Zakładano, że w centralnym punkcie powstanie szkoła ludowa. W 1936 roku stanęła na granicy osiedla, głównie za sprawą zatrzymania dalszej inwestycji, jednak całe szczęście stoi do dziś. Autorem projektu miejscowej Volksschulle został Alfred Zinkler, urodzony w 1894 r. w Chemnitz. Uwagę do dzisiaj przykuwa bardzo czytelny układ obecnego Gimnazjum nr 22. Oszczędny w formie jednopiętrowy budynek z poddaszem. W dwóch rzędach 43 okna, w każdym oknie 12 szklanych kwadracików. Porządek zachowany.

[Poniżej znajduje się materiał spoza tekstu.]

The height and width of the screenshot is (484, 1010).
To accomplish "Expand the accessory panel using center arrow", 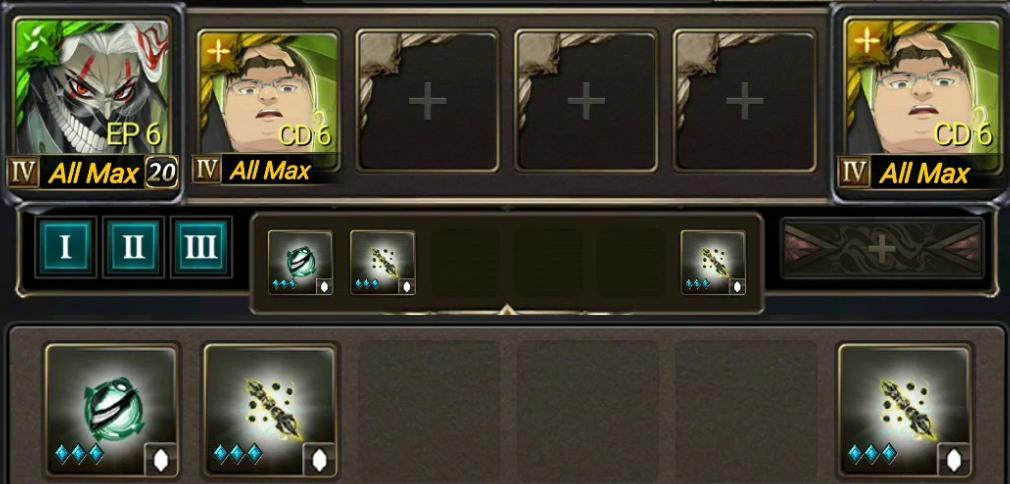I will pyautogui.click(x=506, y=310).
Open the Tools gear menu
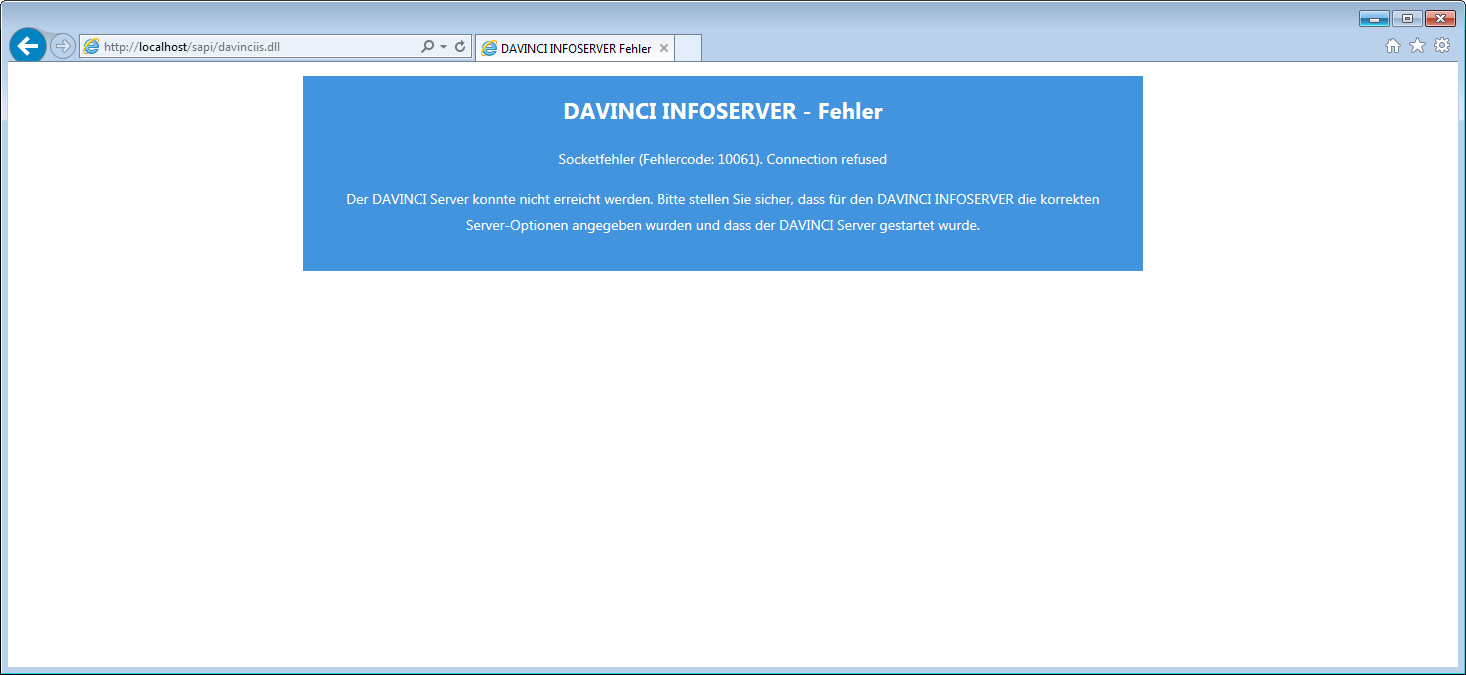The width and height of the screenshot is (1466, 675). pos(1442,45)
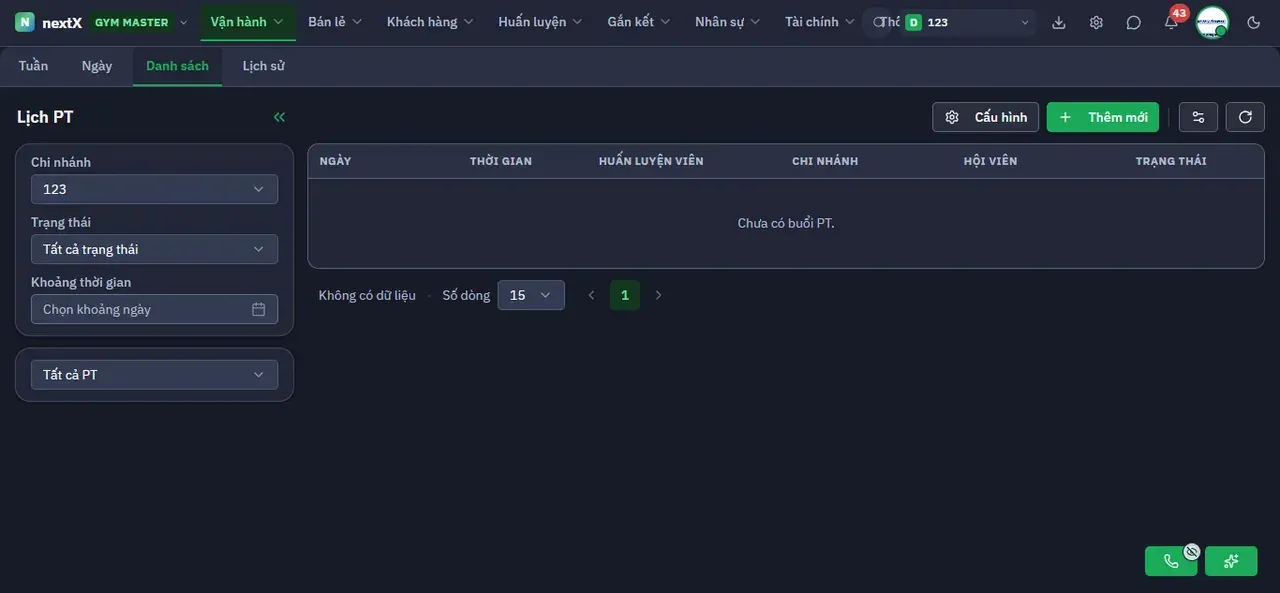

Nad wejściem głównym wieżyczka. Przed 1945 r. były w niej zegary zarówno od dziedzińca, jak i od strony szkolnego boiska. Niestety, po zegarach pozostała tylko żeliwna konstrukcja. Detal umieszczony na szczycie wieży to ażurowana chorągiewka z datą 1936 i scenką rodzajową: dwójka dzieci śpieszy się do szkoły, pierwszy spóźnialski w ostatniej chwili jeszcze coś sprawdza w książce, drugie dziecko trąbi mu nad uchem typową sygnałówką, do tego fikuśny kapelusz z piórkiem i plecak niedbale ciągnięty ponad butami.
Siedem lat po wojnie tuż po opuszczeniu szkoły przez żołnierzy radzieckich w szkolnych ławach znów zasiadły dzieci, zarówno polskie, jak i niemieckie, od dawnych breslauerów, którzy na osiedlu mieszkali do lat 60. Wraz z dziećmi przybyli nauczyciele, m.in. pierwszy dyrektor nowo powstałej SP nr 3 prof. Musiałowski. Zamieszkał w służbówce i uczył w szkole przez osiem lat. W 1961 r. do szkoły na Lubelską przyjechał Bogdan Zajden z żoną Zofią. On matematyk, ona polonistka. Pani Zofia, tegoroczna jubilatka, pomimo 90. rocznicy urodzin nic nie straciła z ciepła, jakim przez 55 lat otaczała swoich uczniów. Wciąż mieszka w mieszkaniu w szkole. Żegnamy się z nią i opuszczamy dawne osiedle prackie.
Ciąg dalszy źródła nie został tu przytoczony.